----- DATA SECTION

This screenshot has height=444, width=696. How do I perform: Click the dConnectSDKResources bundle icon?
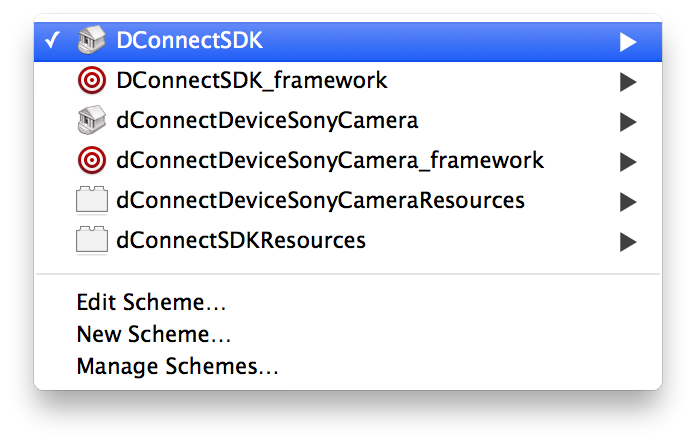[92, 241]
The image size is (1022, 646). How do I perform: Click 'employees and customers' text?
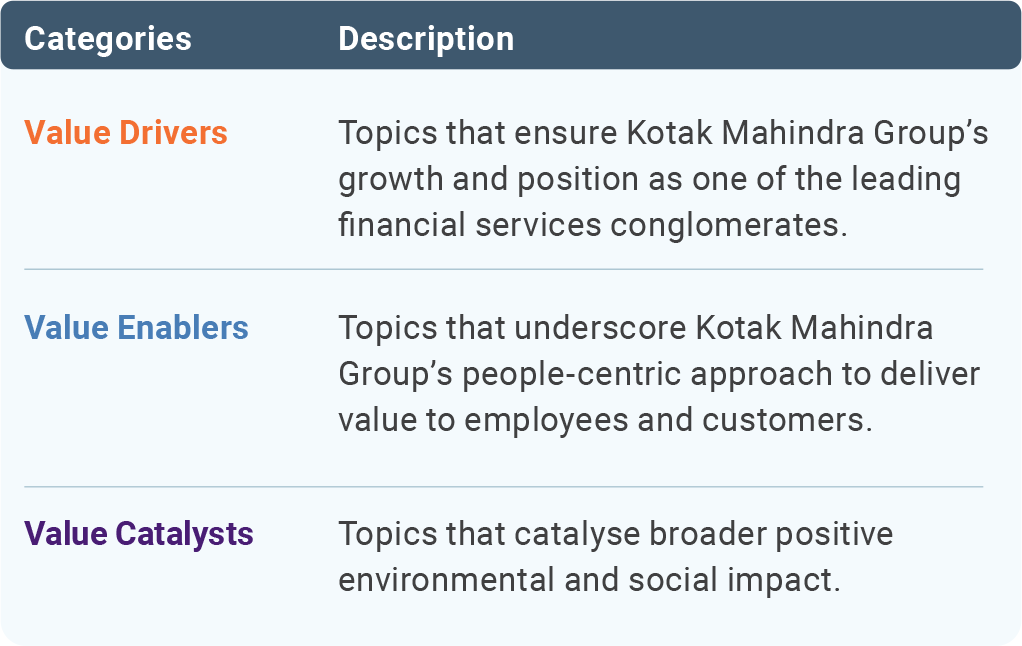pyautogui.click(x=663, y=420)
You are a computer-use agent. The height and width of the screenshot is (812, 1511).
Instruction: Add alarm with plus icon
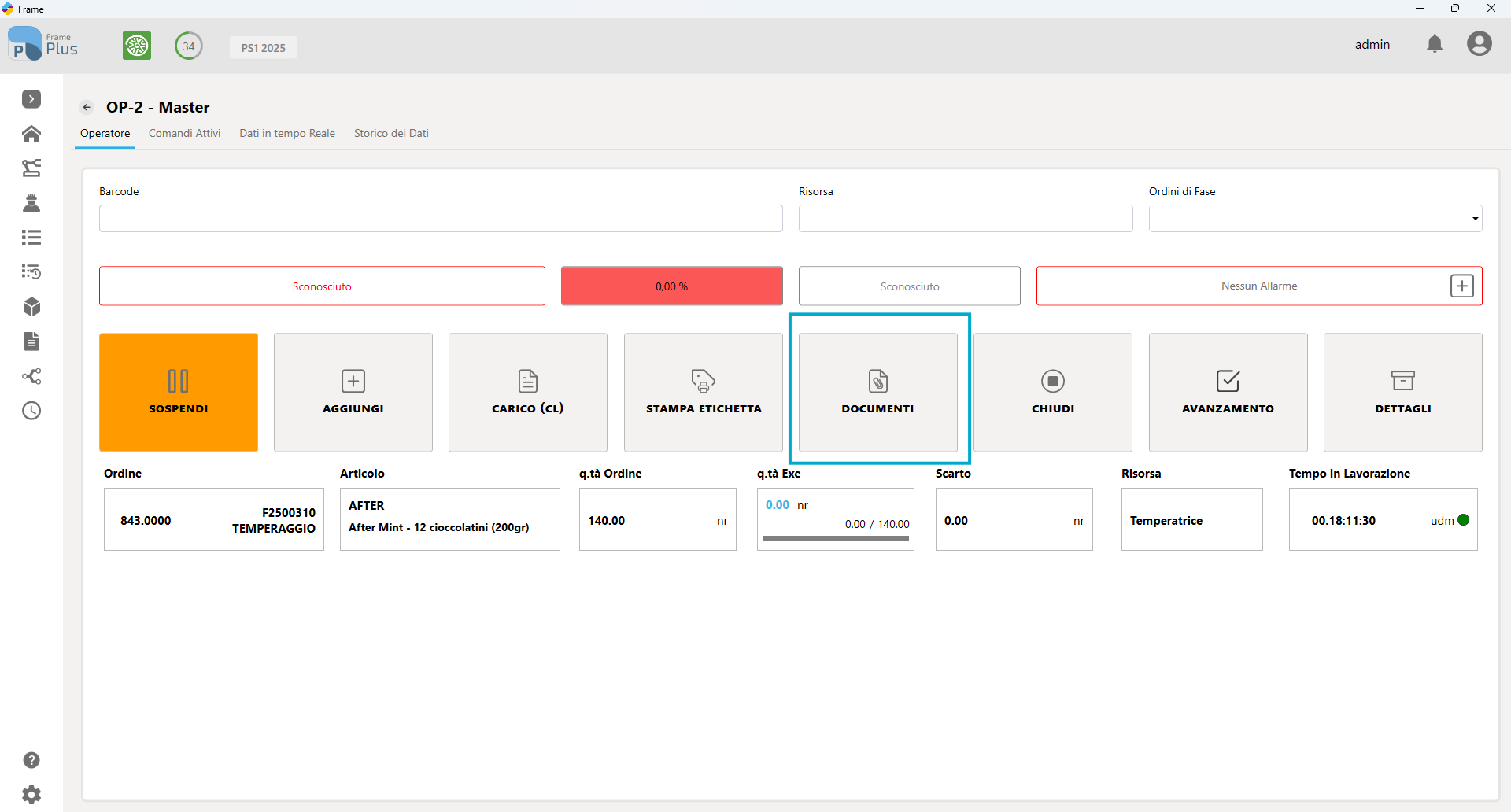(x=1461, y=286)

----------

In your copy, please omit the pictures and print every line of the records exactly.

This screenshot has height=444, width=696. How do I perform: Click the dConnectSDKResources bundle icon?
[92, 241]
The image size is (1022, 646). How do I perform: Click 'employees and customers' text?
pyautogui.click(x=663, y=420)
You are a computer-use agent. The height and width of the screenshot is (812, 1511).
Instruction: Add alarm with plus icon
(x=1461, y=286)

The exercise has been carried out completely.